Important: This documentation is about an older version. It's relevant only to the release noted, many of the features and functions have been updated or replaced. Please view the current version.

Alerting

Performance considerations and limitations

Enterprise Open source

Performance considerations and limitations

Grafana Alerting supports multi-dimensional alerting, where one alert rule can generate many alerts. For example, you can configure an alert rule to fire an alert every time the CPU of individual VMs max out. This topic discusses performance considerations resulting from multi-dimensional alerting.

Evaluating alerting rules consumes RAM and CPU to compute the output of an alerting query, and network resources to send alert notifications and write the results to the Grafana SQL database. The configuration of individual alert rules affects the resource consumption and, therefore, the maximum number of rules a given configuration can support.

The following section provides a list of alerting performance considerations.

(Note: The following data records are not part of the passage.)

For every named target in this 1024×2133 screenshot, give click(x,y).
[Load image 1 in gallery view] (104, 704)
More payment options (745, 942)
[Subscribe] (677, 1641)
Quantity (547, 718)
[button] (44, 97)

Frequency of rule evaluation consideration. The “Evaluate Every” property of an alert rule controls the frequency of rule evaluation. We recommend using the lowest acceptable evaluation frequency to support more concurrent rules.
Cardinality of the rule’s result set. For example, suppose you are monitoring API response errors for every API path, on every VM in your fleet. This set has a cardinality of n number of paths multiplied by v number of VMs. You can reduce the cardinality of a result set - perhaps by monitoring errors-per-VM instead of for each path per VM.
Complexity of the alerting query consideration. Queries that data sources can process and respond to quickly consume fewer resources. Although this consideration is less important than the other considerations listed above, if you have reduced those as much as possible, looking at individual query performance could make a difference.

Each evaluation of an alert rule generates a set of alert instances; one for each member of the result set. The state of all the instances is written to the alert_instance table in Grafana’s SQL database. This number of write-heavy operations can cause issues when using SQLite.

Grafana Alerting exposes a metric, grafana_alerting_rule_evaluations_total that counts the number of alert rule evaluations. To get a feel for the influence of rule evaluations on your Grafana instance, you can observe the rate of evaluations and compare it with resource consumption. In a Prometheus-compatible database, you can use the query rate(grafana_alerting_rule_evaluations_total[5m]) to compute the rate over 5 minute windows of time. It’s important to remember that this isn’t the full picture of rule evaluation. For example, the load will be unevenly distributed if you have some rules that evaluate every 10 seconds, and others every 30 minutes.

These factors all affect the load on the Grafana instance, but you should also be aware of the performance impact that evaluating these rules has on your data sources. Alerting queries are often the vast majority of queries handled by monitoring databases, so the same load factors that affect the Grafana instance affect them as well.

Limited rule sources support

Grafana Alerting can retrieve alerting and recording rules stored in most available Prometheus, Loki, Mimir, and Alertmanager compatible data sources.

It does not support reading or writing alerting rules from any other data sources but the ones previously mentioned at this time.